We often live with the assumption that if we do good, work hard, and be nice everything should work out as we want. That’s the illusion with which the slaves in today’s parable live. “Master,” they ask the farmer, “did you not sow good seed in your field?” Of course he did. They know he did. That’s why they are so surprised when they discover the weeds. The weeds have shattered their illusion. This isn’t supposed to happen. “Where, then, did these weeds come from?”

There is an urgency to their question. They want to know what happened and who is responsible. So do we. That’s what we want to know when we discover weeds in our fields. We want an explanation and someone we can blame, hold accountable, and even punish. Far too often we see that in our political bickering, our Facebook posts, and our privately held opinions. Jesus, however, seems less interested in this approach than we are. He doesn’t give it much time or attention.

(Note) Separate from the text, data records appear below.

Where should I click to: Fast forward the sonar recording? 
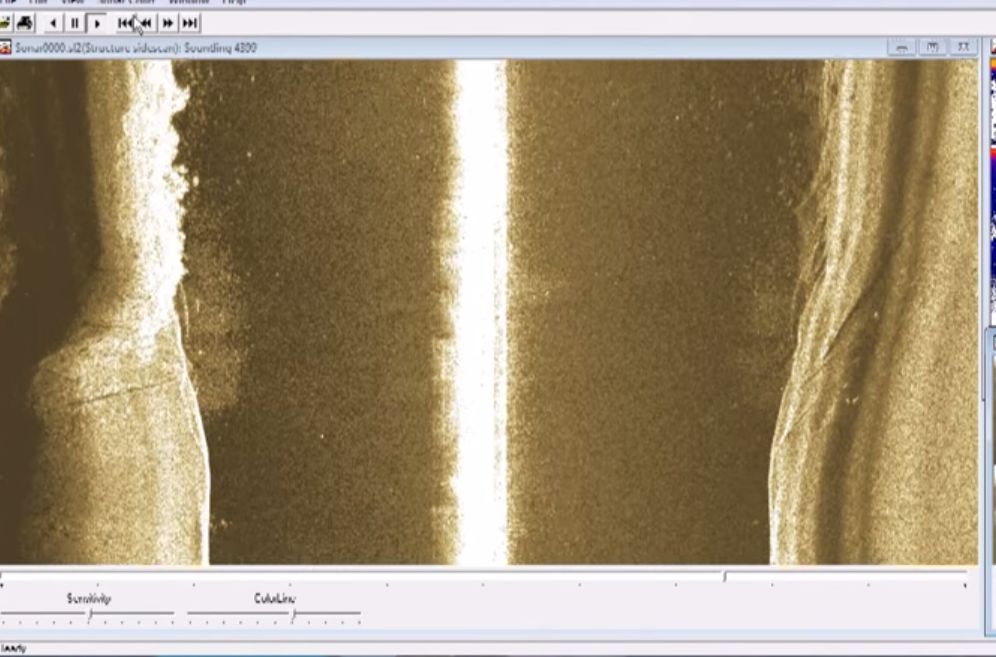coord(168,23)
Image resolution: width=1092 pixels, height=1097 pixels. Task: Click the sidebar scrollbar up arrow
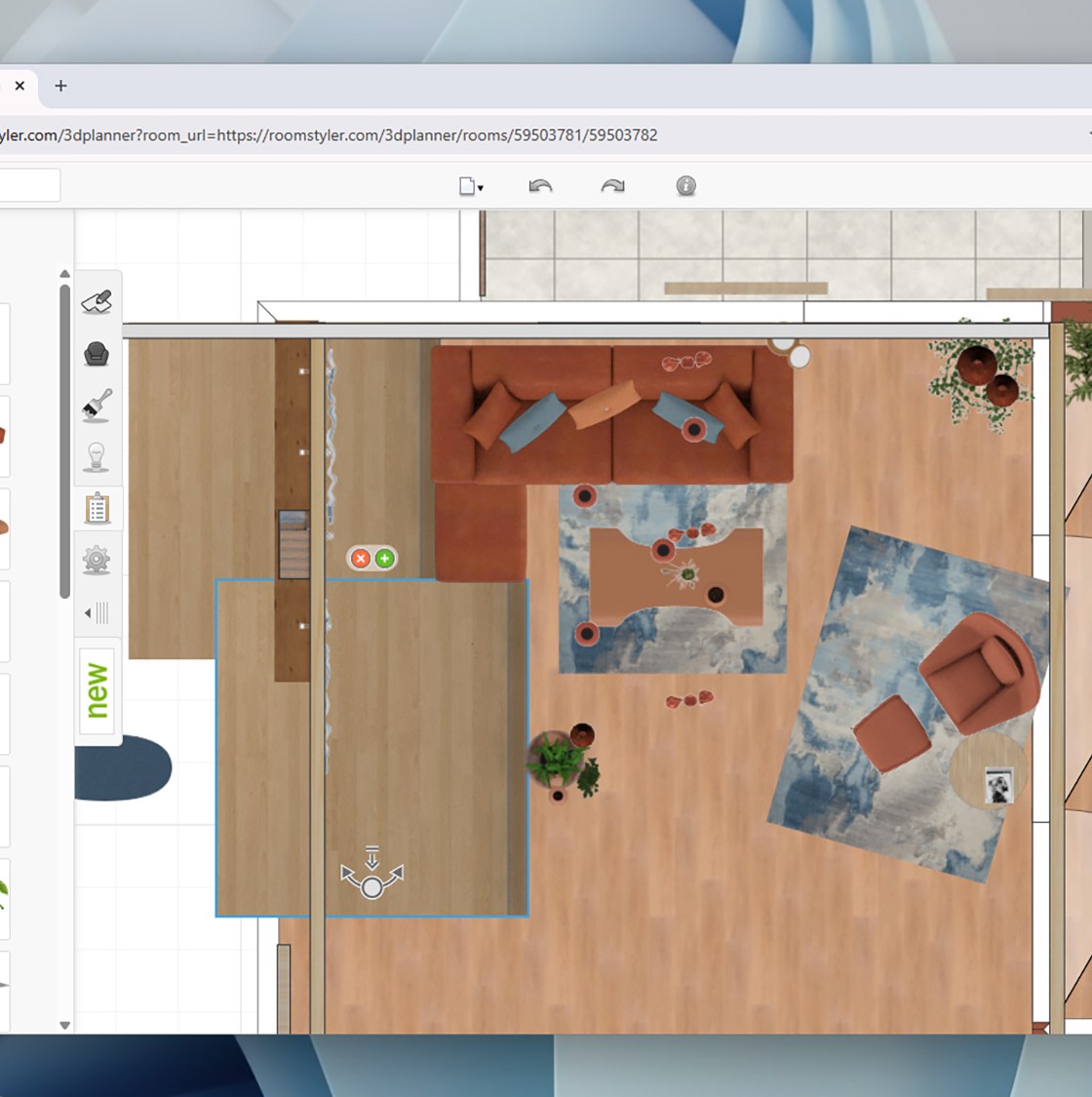[64, 275]
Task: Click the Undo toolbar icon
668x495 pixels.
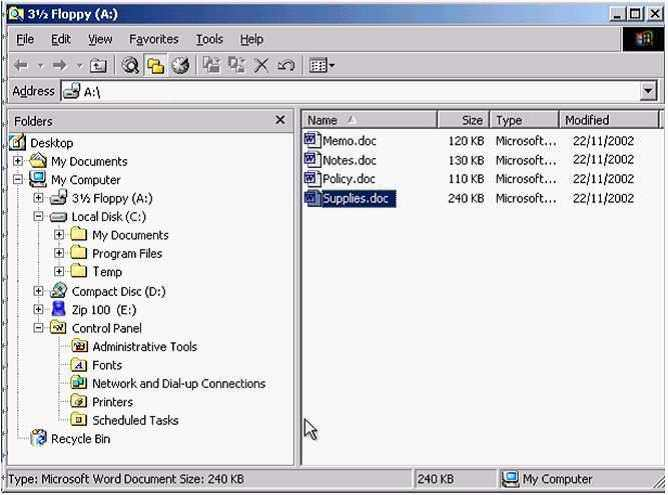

“An enemy has done this,” he says. That’s it. He doesn’t explain it. He doesn’t identify or name the enemy. He doesn’t give instructions to find, drive out, and punish this enemy.

Behind our desire for an explanation and the name of the culprit is a truth many of us neither like nor want to accept. It’s one of the challenges of today’s gospel. It’s the challenge to become more than who we think we are. It’s a challenge that arises every time we face the weeds of our life and world.

The reality, according to Jesus, is that our lives and our world are a field in which good and evil, life and death, joys and sorrows, that which we want and that which we don’t want to grow and live side by side. The wheat and the weeds stand together in our world and in each of our lives.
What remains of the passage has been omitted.